L3Harris Technologies plans to use $216 million in Defense Production Act funding to boost capacity and long-term growth at recently acquired Aerojet Rocketdyne, executives said today.
Acquired on July 28, solid-rocket motor supplier Aerojet brought in $455 million in revenue for L3Harris in August and September, according to the company’s third-quarter financial earnings letter released last night. The revenue was generated predominantly from contracts for the Guided Multiple Launch Rocket System, Terminal High Altitude Area Defense system and Patriot Advanced Capability 3 missile system.
“Operationally at [Aerojet], my team and I are focused and actively working to stabilize and enhance performance on a few visible programs that are behind schedule,” CEO Chris Kubasik wrote in the letter. “We are leveraging L3Harris standard tools, processes and global operations resources, and we expect to drive continuous improvement throughout the AR portfolio.”

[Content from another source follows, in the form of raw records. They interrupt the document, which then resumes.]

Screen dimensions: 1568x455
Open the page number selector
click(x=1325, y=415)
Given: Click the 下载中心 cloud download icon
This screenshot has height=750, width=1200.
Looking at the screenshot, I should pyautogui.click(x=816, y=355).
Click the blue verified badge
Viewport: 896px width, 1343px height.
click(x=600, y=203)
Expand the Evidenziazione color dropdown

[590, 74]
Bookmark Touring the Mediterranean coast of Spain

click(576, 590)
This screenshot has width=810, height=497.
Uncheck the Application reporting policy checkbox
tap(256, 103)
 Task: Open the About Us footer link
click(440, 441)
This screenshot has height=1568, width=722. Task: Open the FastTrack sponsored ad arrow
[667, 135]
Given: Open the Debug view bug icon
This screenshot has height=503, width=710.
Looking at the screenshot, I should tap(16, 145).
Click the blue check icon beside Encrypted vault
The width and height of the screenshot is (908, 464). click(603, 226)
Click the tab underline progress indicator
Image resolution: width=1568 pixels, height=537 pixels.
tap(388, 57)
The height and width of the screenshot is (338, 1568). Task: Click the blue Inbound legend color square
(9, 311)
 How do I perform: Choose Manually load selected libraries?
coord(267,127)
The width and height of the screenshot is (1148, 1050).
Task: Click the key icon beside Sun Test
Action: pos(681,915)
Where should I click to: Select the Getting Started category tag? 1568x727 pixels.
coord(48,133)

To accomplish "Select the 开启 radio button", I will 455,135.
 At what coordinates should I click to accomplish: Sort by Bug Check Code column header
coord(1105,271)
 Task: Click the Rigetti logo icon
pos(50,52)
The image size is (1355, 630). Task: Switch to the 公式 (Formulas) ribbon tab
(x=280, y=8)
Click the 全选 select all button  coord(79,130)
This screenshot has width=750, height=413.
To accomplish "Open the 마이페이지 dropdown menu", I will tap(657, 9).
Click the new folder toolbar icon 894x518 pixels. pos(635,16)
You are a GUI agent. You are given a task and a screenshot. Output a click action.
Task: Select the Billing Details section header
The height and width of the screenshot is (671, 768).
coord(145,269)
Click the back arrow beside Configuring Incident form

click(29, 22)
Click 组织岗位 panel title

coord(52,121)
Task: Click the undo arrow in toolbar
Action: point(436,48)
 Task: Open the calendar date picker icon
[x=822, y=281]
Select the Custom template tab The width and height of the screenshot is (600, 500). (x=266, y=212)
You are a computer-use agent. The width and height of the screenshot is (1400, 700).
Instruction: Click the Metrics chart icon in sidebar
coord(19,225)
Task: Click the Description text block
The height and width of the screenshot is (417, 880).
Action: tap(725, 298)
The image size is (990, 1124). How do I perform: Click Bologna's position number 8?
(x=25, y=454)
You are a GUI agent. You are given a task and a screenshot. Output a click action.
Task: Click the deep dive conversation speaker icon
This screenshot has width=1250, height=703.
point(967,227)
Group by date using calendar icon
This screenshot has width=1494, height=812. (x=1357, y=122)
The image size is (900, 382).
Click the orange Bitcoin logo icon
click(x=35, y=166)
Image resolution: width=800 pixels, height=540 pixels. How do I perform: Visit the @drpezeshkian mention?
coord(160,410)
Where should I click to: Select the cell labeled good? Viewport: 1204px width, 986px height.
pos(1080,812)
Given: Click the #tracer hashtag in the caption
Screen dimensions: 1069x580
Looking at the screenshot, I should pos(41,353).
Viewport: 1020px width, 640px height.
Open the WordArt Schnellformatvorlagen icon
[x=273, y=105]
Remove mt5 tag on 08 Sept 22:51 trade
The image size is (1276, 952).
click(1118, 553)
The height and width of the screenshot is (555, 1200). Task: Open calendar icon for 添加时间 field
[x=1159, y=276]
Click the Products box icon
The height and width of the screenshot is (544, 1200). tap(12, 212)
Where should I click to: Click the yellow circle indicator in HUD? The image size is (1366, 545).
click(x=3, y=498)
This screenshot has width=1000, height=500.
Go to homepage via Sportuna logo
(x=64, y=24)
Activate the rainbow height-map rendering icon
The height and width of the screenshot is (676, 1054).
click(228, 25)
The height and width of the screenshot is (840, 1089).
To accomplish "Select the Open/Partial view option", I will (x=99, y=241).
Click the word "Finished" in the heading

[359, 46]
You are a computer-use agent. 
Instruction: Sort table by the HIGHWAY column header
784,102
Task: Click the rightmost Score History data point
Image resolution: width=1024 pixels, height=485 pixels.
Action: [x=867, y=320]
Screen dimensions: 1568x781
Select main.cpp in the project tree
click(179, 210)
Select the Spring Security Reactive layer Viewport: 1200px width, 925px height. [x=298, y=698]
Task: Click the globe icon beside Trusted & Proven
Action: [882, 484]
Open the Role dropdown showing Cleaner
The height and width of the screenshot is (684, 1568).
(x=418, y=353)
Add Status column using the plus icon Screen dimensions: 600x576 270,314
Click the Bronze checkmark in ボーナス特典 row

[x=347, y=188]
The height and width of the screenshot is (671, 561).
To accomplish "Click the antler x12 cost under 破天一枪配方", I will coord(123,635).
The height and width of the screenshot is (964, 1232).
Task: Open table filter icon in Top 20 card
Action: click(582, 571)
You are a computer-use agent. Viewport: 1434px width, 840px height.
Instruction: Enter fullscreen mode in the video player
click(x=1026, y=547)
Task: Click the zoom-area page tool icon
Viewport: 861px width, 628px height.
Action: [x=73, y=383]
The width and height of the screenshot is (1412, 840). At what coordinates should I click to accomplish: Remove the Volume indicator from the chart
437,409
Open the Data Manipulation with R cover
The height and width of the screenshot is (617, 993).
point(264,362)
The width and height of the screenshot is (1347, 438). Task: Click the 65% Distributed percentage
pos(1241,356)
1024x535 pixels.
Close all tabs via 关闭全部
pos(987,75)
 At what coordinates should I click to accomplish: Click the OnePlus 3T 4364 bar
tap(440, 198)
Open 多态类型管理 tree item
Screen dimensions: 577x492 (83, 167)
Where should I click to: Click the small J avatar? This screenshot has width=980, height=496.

The DPA funds would go to increasing capacity, moving production lines and digitizing engineering, he said during the earnings call today.
“I think when we look at everything that has happened since we signed the deal in December,” Kubasik said, “there should be no dispute that the demand for these products, as they flow through the primes in most cases, is up significantly in the U.S. and in the world, which is why we need to focus on the increase in output.”
L3Harris has shut down Aerojet’s headquarters in California and is “on track to get the $40-50 million of cost savings” it had estimated previously Kubasik said.
With the Aerojet acquisition, L3Harris is increasing its 2023 guidance from $18-$18.3 billion to $19.2-$19.4 billion.
Revenue across the business was up 16% year-over-year in the third quarter, according to the letter. The communications systems and space and airborne systems segments were up 18% to $1.3 billion and 6% to $1.7 billion respectively but integrated mission systems revenue was down 4% to $1.6 billion.
The communications systems growth stems primarily from acquiring Viasat’s Link 16 tactical data links business last year and a “higher domestic volume” in tactical communications.
In the third quarter, L3Harris delivered the first of 10 EC-37B Compass Call aircraft for operational testing and began the checkout procedures on four missile-tracking satellites for the Space Development Agency’s Transport Layer Tranche 0.